Department of Clinical Research, Londrina Cancer Hospital, Londrina, Parana, Brazil.
Clin Exp Med. 2018 Feb;18(1):27-35. doi: 10.1007/s10238-017-0461-6. Epub 2017 Apr 28.
Breast cancer (BC) is the main worldwide neoplasia in women. The metabolic balance between xenobiotic absorption and elimination rates plays an important role in preventing DNA damage and, consequently, tumor development. The glutathione S-transferases (GSTs), such as GSTM1 and GSTT1, and the NAD(P)H quinone oxidoreductase are important enzymes involved in phase II detoxification reactions. Deletions in GSTM1 and GSTT1, and single-nucleotide polymorphism (SNP) in NQO1 (rs1800655) have been investigated in cancer context, revealing conflicting results.
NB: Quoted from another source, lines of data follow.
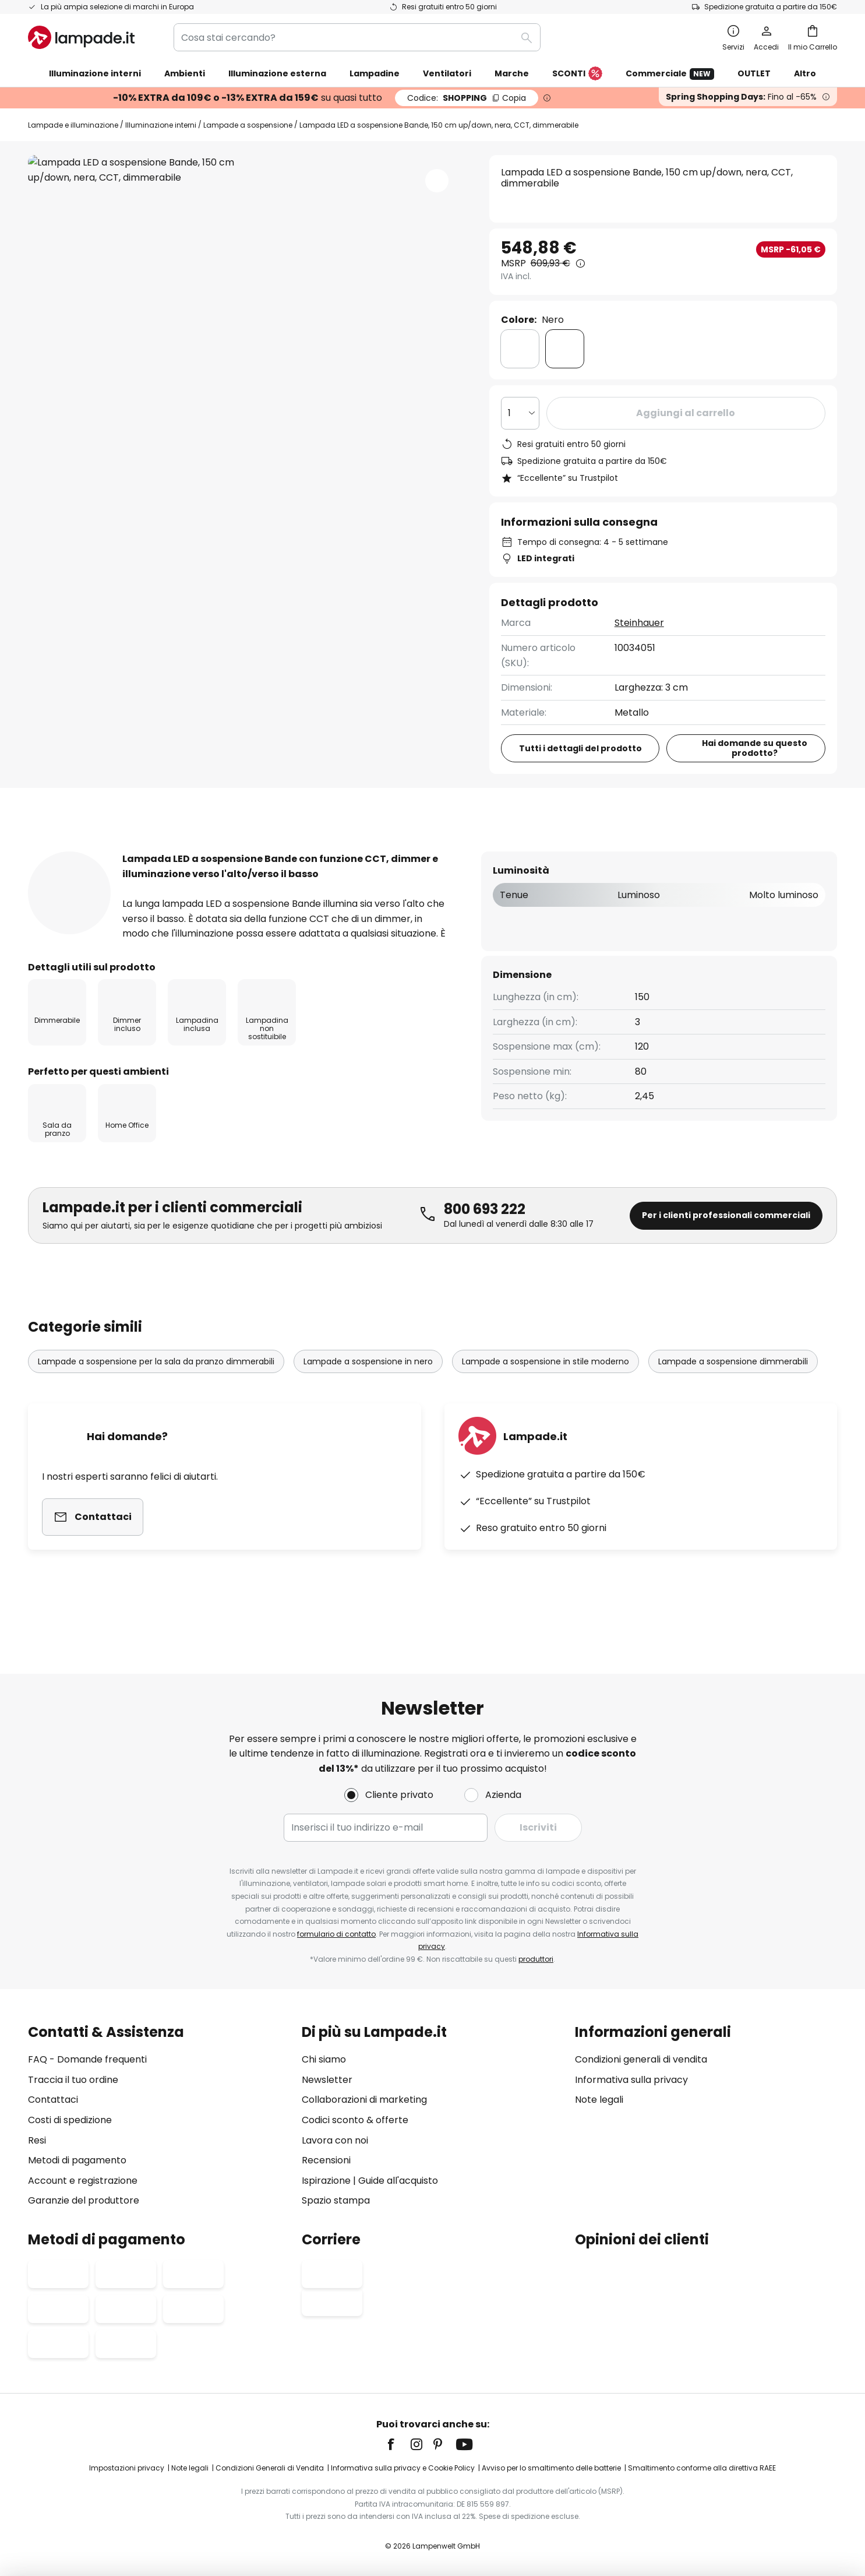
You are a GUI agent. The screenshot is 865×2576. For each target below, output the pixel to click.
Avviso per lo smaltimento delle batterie (551, 2468)
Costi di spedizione (70, 2120)
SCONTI (577, 74)
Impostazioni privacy (126, 2468)
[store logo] (81, 37)
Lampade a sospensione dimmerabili (733, 1399)
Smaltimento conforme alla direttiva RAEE (702, 2468)
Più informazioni (169, 850)
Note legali (599, 2099)
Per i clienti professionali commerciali (726, 1252)
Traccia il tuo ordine (73, 2079)
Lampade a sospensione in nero (368, 1399)
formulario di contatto (336, 1934)
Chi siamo (324, 2059)
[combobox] (357, 37)
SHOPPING (466, 98)
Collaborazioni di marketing (364, 2099)
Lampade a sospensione (247, 125)
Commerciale (670, 74)
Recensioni (286, 850)
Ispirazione (326, 2180)
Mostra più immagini (245, 190)
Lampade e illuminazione (73, 125)
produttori (535, 1959)
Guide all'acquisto (398, 2180)
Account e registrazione (82, 2180)
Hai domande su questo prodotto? (754, 748)
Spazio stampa (336, 2200)
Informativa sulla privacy (631, 2079)
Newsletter (327, 2079)
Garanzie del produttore (83, 2200)
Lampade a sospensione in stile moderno (545, 1399)
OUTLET (754, 73)
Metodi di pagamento (77, 2160)
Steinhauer (639, 622)
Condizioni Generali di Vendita (270, 2468)
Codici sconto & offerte (355, 2120)
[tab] (60, 851)
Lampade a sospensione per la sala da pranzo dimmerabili (156, 1399)
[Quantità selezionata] (520, 413)
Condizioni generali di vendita (641, 2059)
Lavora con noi (335, 2140)
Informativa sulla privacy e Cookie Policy (403, 2468)
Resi (37, 2140)
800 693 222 (484, 1246)
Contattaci (53, 2099)
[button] (437, 180)
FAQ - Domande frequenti (87, 2059)
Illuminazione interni (160, 125)
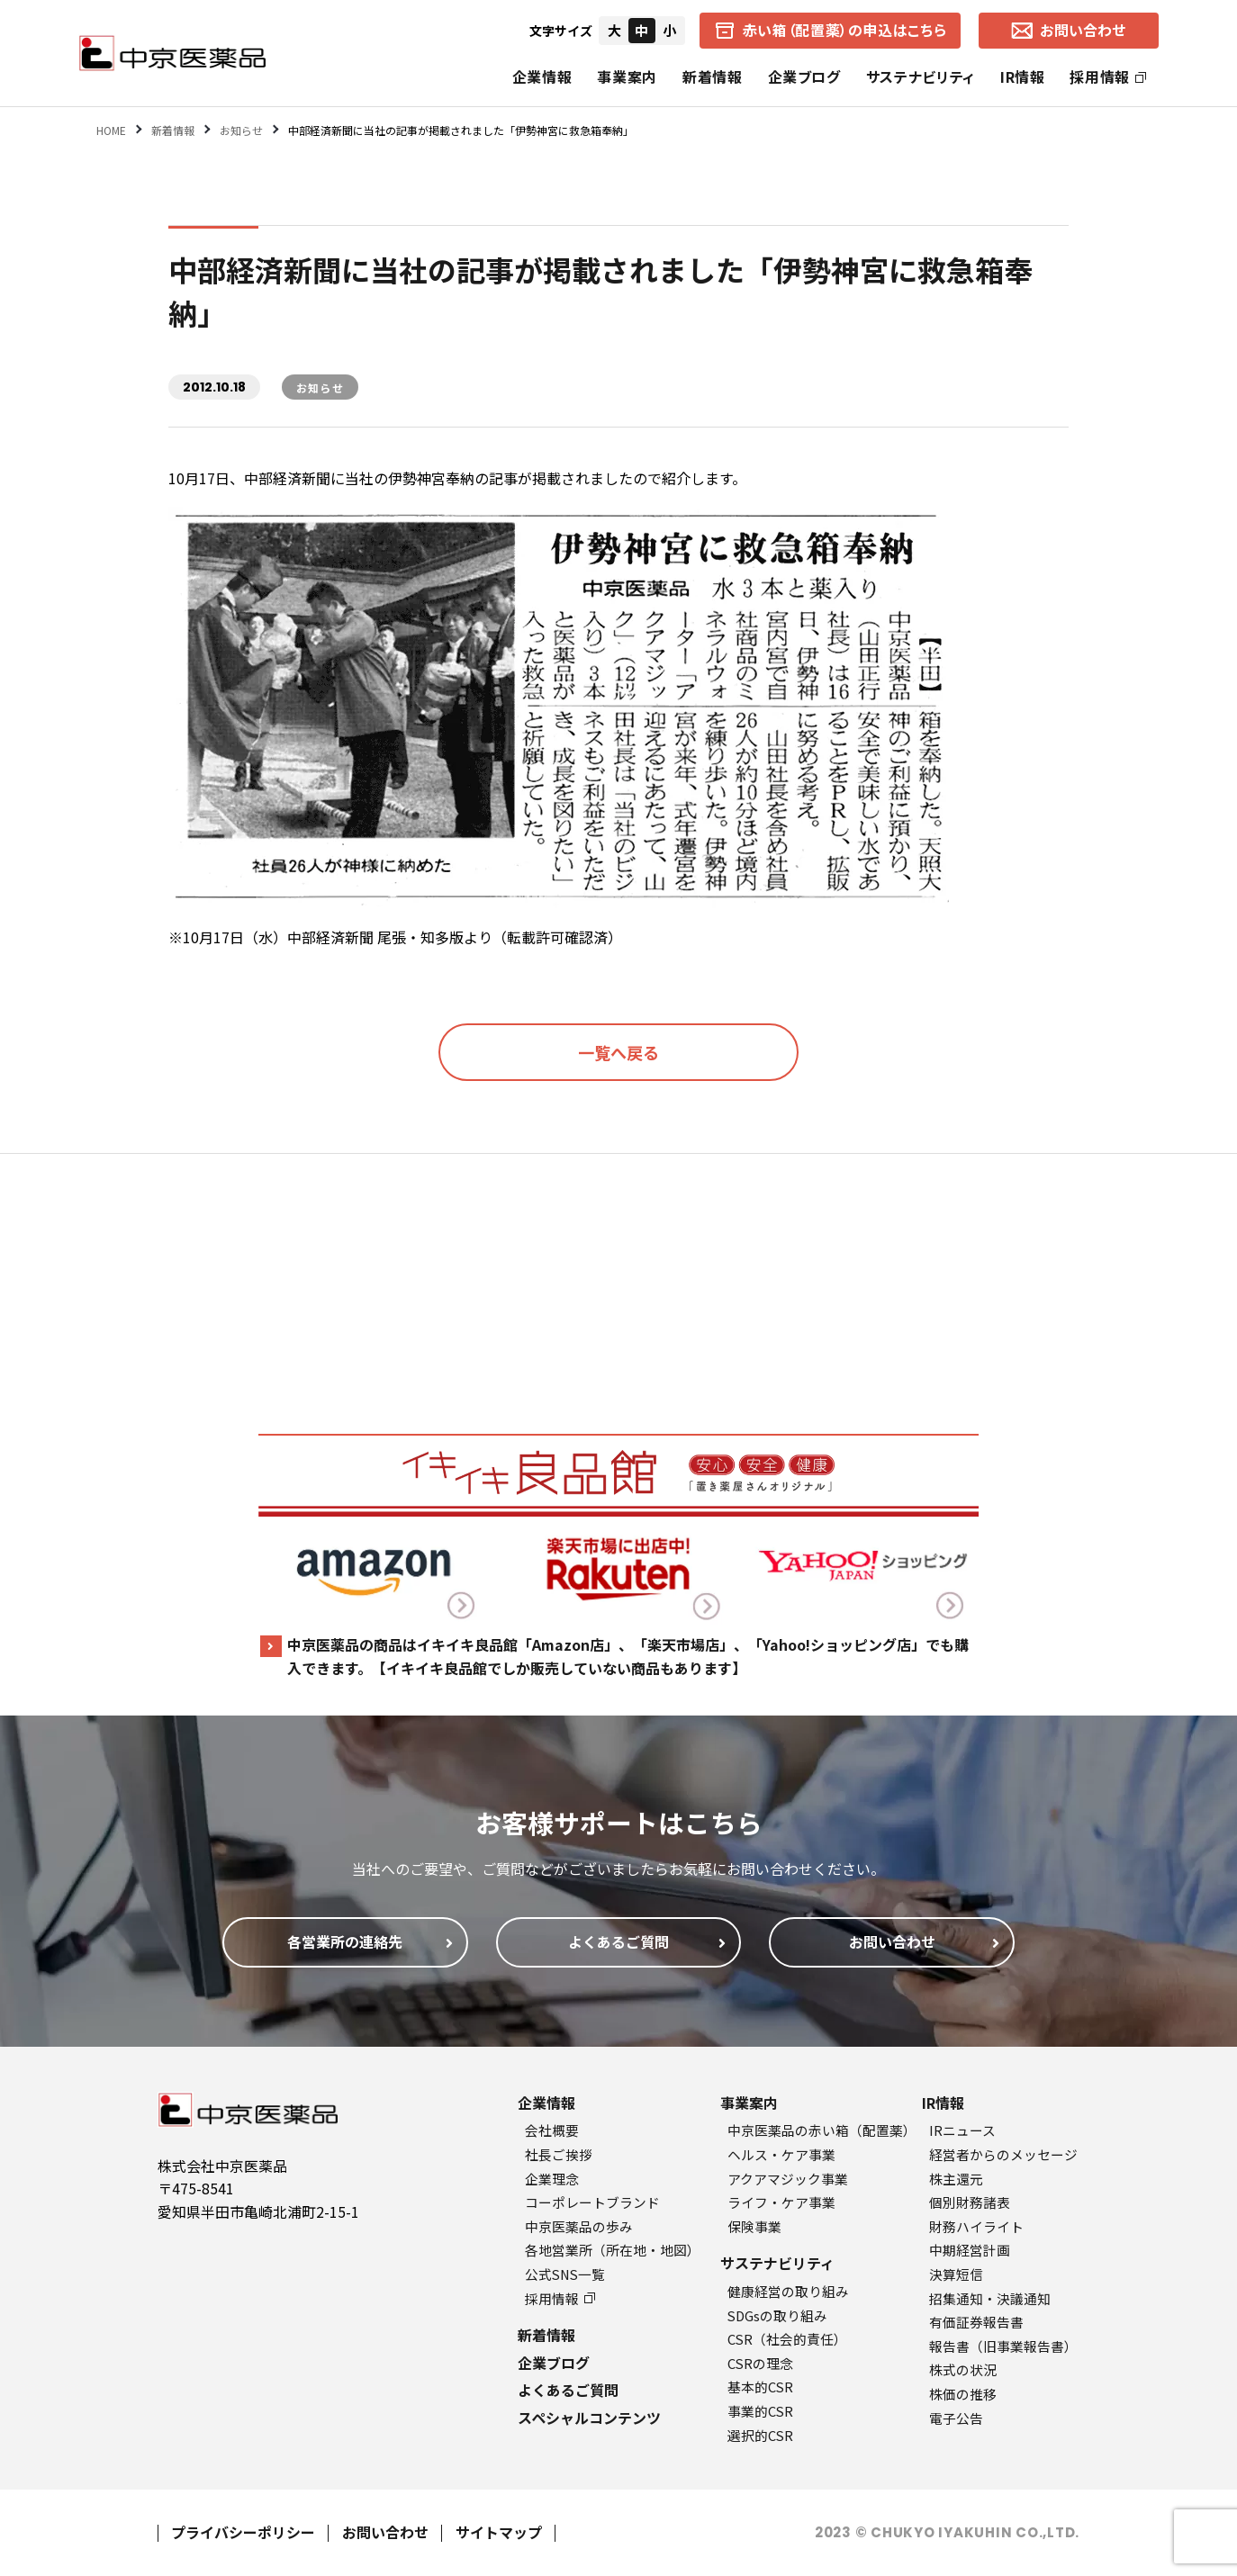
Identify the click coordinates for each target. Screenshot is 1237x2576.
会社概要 (552, 2130)
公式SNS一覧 (565, 2274)
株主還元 (956, 2178)
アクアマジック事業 (787, 2178)
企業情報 (542, 76)
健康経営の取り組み (788, 2291)
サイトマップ (499, 2532)
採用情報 (1108, 76)
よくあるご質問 (568, 2389)
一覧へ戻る (618, 1052)
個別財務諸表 (969, 2202)
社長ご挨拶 (558, 2154)
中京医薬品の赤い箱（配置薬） (821, 2130)
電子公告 (956, 2418)
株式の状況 (963, 2369)
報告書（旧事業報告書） (1003, 2346)
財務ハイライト (976, 2226)
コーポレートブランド (592, 2202)
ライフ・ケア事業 (781, 2202)
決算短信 (956, 2274)
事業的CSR (760, 2410)
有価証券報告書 (976, 2321)
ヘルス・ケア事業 (781, 2154)
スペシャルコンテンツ (589, 2417)
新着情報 (712, 76)
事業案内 (627, 76)
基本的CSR (760, 2386)
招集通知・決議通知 (990, 2298)
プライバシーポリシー (243, 2532)
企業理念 (552, 2178)
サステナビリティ (920, 76)
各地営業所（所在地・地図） (612, 2249)
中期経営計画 (969, 2249)
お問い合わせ (385, 2532)
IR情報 (1022, 76)
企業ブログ (804, 76)
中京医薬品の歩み (579, 2226)
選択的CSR (760, 2435)
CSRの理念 (760, 2363)
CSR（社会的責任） (787, 2338)
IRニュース (962, 2130)
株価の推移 (963, 2393)
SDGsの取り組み (777, 2315)
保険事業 (754, 2226)
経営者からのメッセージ (1003, 2154)
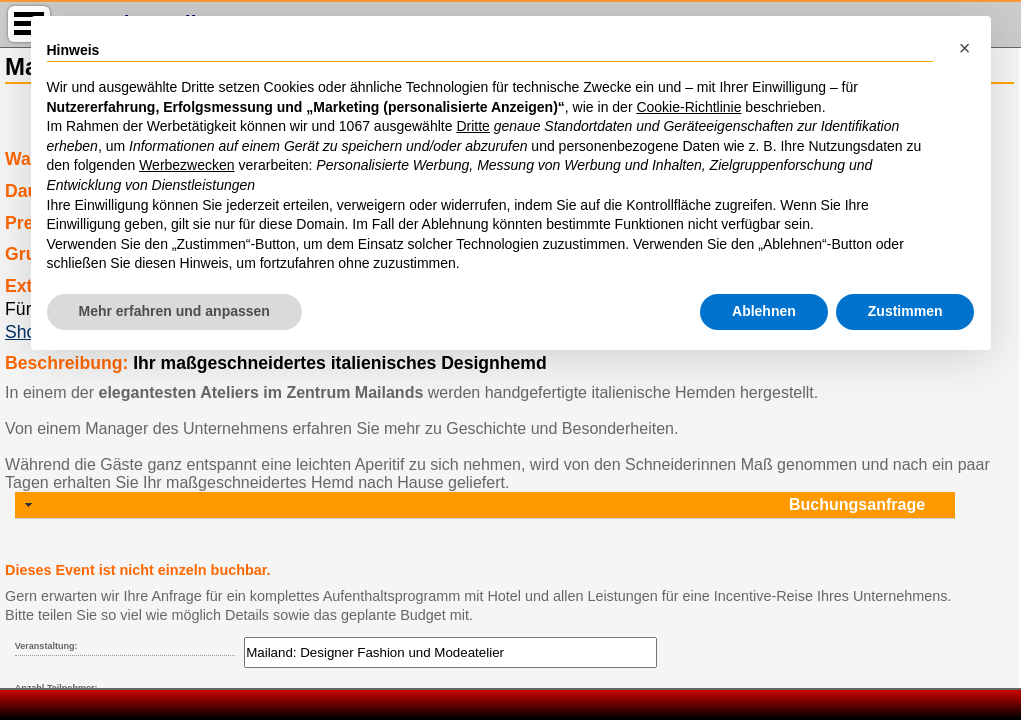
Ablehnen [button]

The present study analyzed these genetic polymorphisms in 121 BC patients and 151 BC-free controls in order to verify if they could act as susceptibility modifiers and/or prognostic factors. Binary logistic regressions adjusted by age were performed to assess associations between allelic variants and interactions in polymorphisms combination with BC susceptibility, but no significant association was found. Genotypes distribution was also compared between BC subtypes, but no significant difference was observed (p > 0.05). GSTM1 deletion was significantly associated with histopathological grade, with a greater proportion of patients presenting grade III tumors (p = 0.007). Univariate analysis identified tumor size as the only clinicopathological parameter potentially associated with recurrence risk in patients that received adjuvant chemotherapy (p < 0.1). Thus, logistic regression analysis adjusted by tumor size revealed a positive association between GSTT1 deletion and recurrence risk in general BC (OR 4.25; p = 0.04), while GSTM1 was negatively associated with recurrence risk in ER/PRHER2 samples (OR 0.07; p = 0.03). In conclusion, the present study indicated that GSTT1 deletion was associated with increased recurrence risk, while GSTM1 correlated with worst prognosis parameters at diagnosis, but was negatively associated with recurrence risk in luminal subtype samples.
乳腺癌(BC)是全球女性中主要的肿瘤疾病。外源性物质吸收和消除速率之间的代谢平衡在防止 DNA 损伤以及肿瘤发生方面起着重要作用。谷胱甘肽 S-转移酶(GSTs),如 GSTM1 和 GSTT1,以及 NAD(P)H 醌氧化还原酶,是参与 II 相解毒反应的重要酶。GSTM1 和 GSTT1 的缺失以及 NQO1(rs1800655)的单核苷酸多态性(SNP)已在癌症背景下进行了研究,结果存在矛盾。本研究分析了 121 例 BC 患者和 151 例无 BC 对照组中的这些遗传多态性,以验证它们是否可以作为易感性修饰因子和/或预后因素。通过年龄调整的二元逻辑回归来评估等位基因变体与多态性组合与 BC 易感性之间的关联和相互作用,但未发现显著相关性。还比较了 BC 亚型之间的基因型分布,但未观察到显著差异(p>0.05)。GSTM1 缺失与组织病理学分级显著相关,存在更多 III 级肿瘤的患者(p=0.007)。单变量分析确定肿瘤大小是接受辅助化疗的患者复发风险的唯一临床病理参数(p<0.1)。因此,通过肿瘤大小调整的逻辑回归分析表明,GSTT1 缺失与一般 BC 的复发风险呈正相关(OR 4.25;p=0.04),而 GSTM1 与 ER/PRHER2 样本的复发风险呈负相关(OR 0.07;p=0.03)。总之,本研究表明 GSTT1 缺失与复发风险增加相关,而 GSTM1 与诊断时的预后不良参数相关,但与 luminal 亚型样本的复发风险呈负相关。